Enough. The Picker raised the spear and aimed straight at the dragon’s head. ‘I don’t know,’ he said slowly, ‘what this spear will do to you.’ He threw the spear straight into the black dragon’s face and flickered away. The spear struck true, straight in the dragon’s eye. The dragon roared and screamed. The spear erupted in a flash of light so bright that the Picker had to turn away to shield his eyes. When he looked back, the dragon was still there, but now it wasn’t moving any more. The spear had turned it to stone.

He flickered again. Snatched the spear out of the dragon’s eye. It came away easily. His hands tingled. He dropped it, flickered, caught it before it hit the ground, turned towards the gold one and threw again with all his strength. ‘Die, monster!’ Flickered behind it . . .

Except the golden dragon jumped at him. It batted the spear aside, tumbling it away towards the river. The dragon’s tail lashed like a whip. As the Picker reappeared, it caught him square in the side, shattering one arm, caving in his chest and throwing him through the air like a rag doll.
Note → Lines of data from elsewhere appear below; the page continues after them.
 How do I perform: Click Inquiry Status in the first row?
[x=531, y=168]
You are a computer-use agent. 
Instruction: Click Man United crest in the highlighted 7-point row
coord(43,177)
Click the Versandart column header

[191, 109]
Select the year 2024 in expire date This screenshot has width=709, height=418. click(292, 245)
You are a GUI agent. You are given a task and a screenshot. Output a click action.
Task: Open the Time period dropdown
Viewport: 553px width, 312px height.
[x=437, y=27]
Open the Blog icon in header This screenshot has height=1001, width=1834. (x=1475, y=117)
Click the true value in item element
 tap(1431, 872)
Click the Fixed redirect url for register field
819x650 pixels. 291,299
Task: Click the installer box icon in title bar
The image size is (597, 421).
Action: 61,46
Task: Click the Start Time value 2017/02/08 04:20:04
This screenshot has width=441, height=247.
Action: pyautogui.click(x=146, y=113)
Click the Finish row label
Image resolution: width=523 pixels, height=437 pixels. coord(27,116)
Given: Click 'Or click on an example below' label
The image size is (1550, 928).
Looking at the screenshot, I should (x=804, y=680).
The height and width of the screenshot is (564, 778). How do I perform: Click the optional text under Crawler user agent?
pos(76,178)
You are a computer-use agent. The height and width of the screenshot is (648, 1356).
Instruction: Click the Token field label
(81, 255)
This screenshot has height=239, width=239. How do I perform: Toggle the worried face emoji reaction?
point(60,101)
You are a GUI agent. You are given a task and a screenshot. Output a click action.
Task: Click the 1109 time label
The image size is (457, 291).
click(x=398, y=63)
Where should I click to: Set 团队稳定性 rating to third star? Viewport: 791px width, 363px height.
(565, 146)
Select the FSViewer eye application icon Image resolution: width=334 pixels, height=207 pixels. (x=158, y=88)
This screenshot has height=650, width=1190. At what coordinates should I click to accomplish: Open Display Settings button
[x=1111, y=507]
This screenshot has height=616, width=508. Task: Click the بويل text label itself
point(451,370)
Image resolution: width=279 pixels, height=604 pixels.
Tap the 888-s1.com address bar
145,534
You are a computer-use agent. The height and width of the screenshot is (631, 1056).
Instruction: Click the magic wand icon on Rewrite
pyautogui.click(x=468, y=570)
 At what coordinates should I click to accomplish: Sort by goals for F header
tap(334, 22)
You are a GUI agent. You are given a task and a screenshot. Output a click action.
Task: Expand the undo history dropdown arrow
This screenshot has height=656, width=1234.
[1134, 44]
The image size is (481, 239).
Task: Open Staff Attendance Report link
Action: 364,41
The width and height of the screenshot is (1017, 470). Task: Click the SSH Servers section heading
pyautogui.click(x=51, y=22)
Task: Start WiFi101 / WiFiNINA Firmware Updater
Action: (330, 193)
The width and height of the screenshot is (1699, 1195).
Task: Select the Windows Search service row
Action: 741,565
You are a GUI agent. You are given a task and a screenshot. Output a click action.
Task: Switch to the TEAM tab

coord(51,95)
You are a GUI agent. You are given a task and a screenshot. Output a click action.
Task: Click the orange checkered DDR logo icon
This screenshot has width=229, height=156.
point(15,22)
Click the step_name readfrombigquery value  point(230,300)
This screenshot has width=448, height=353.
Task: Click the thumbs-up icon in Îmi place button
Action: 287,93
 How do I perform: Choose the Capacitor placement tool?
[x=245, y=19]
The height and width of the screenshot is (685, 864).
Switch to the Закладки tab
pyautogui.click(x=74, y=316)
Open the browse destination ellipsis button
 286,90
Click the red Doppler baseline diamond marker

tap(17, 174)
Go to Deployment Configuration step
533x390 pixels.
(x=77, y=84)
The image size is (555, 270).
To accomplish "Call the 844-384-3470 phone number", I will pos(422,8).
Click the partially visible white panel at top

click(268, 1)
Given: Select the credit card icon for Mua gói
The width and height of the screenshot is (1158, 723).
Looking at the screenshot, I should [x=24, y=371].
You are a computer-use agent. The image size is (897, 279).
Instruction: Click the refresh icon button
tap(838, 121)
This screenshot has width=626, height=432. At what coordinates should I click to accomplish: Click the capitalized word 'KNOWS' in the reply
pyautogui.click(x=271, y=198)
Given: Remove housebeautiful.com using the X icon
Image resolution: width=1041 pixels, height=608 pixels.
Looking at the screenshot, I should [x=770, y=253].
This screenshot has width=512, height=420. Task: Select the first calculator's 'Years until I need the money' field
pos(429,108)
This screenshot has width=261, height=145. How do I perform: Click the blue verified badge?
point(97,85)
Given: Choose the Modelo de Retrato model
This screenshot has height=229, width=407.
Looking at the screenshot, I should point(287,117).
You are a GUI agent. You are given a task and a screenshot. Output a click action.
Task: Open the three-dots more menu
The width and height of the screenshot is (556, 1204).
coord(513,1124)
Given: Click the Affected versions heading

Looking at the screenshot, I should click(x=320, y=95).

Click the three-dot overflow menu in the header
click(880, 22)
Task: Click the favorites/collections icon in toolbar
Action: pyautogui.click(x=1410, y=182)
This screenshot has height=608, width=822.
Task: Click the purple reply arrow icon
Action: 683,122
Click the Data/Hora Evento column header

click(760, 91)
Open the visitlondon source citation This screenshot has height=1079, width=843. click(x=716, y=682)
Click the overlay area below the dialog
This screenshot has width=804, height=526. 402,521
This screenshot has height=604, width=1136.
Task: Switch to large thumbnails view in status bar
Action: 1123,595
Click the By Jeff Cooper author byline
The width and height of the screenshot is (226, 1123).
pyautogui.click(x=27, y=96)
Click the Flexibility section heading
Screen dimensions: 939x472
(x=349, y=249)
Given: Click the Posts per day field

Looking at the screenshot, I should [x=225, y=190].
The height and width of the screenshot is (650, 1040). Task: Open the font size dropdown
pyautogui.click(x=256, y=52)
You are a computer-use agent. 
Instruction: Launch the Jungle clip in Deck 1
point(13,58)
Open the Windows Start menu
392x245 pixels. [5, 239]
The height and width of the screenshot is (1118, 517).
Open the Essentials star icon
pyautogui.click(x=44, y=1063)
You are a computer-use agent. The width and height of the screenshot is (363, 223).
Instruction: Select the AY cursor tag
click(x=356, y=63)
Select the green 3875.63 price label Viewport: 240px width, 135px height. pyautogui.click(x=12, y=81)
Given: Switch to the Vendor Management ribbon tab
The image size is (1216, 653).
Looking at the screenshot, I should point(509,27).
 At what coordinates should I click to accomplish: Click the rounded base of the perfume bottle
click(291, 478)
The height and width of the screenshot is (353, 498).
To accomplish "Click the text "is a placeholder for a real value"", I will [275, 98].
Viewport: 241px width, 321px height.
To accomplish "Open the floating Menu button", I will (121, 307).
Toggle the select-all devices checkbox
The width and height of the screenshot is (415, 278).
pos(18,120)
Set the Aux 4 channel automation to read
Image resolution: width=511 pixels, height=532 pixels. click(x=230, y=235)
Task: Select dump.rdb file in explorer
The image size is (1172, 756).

‘How . . . ?’ He tried to say. How did you know where I was? How can you be so quick? He tried to flicker again, but it was a weak and futile effort. It didn’t work. Slowly he stood up. The golden dragon turned and gazed at him.

The Spear of the Earth, it mused. You are dying, earth-child. If you knew what you were, if you knew what you held, you would not have done this. Do you really not remember? The monster seemed truly puzzled. Do they poison you too, so that you forget what you are?

‘I don’t . . .’ Don’t know what you’re talking about. Breathing hurt far too much to talk. He coughed and his mouth filled with bloody foam. He tried to stand. His legs at least were still working.

Nothing can stand against the power of the spear. That was always its strength and its curse. Why do you seek it, earth-child? What is it to you?

The Picker couldn’t answer, but he could feel the dragon rifling his head, searching for the answers.

The silver ones. They want it back. Is that why they have returned? Why do they want it? Why now, after all this time?

He tried to flicker one last time. Instead of turning into air, though, he merely lurched forward and then slowly rose. He looked down. The last three feet of the dragon’s tail were sticking out of his belly. He felt himself gag and his limbs go slack. The dragon lifted him up, high into the air. He could feel himself sliding off the dragon’s tail towards its open maw below. The pain still hadn’t hit him when he fell.

How can you be so quick?

A voice spoke in his head. Because I can hear your thoughts, strange one, and so I know where you will go before you even move. And then there was a crunch and everything went black.